What the task asks – What you return must match, exactly, the lines running from the one containing "The width and height of the screenshot is (460, 204)." to the end of the data, both included, and must contain no pictures.

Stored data
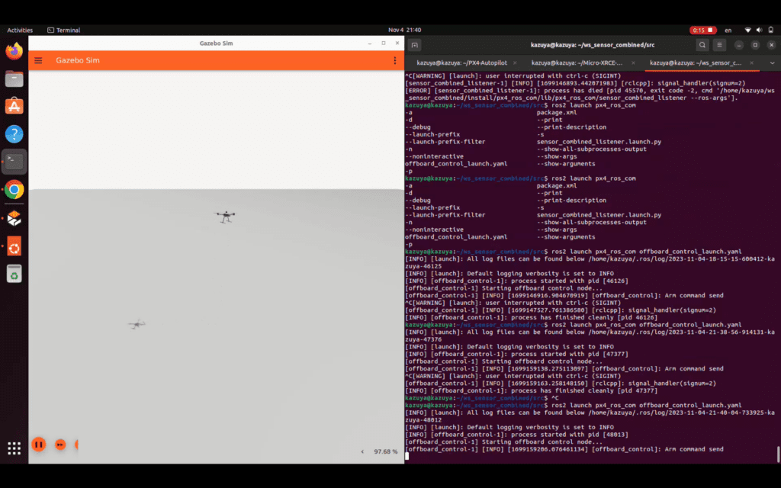The width and height of the screenshot is (781, 488).
Task: Expand the terminal tab list dropdown
Action: pos(772,63)
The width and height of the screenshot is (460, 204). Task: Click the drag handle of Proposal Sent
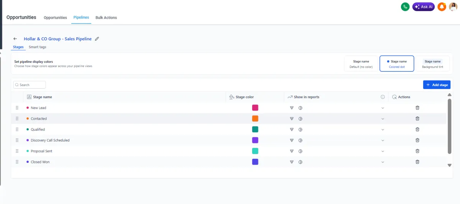(x=17, y=151)
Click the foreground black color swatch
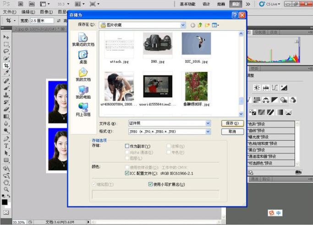Screen dimensions: 313x225 coord(5,202)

Result of the task –
The width and height of the screenshot is (460, 204). Task: Click the drag handle of Proposal Sent
(x=17, y=151)
Click the foreground black color swatch
Screen dimensions: 313x225 coord(5,202)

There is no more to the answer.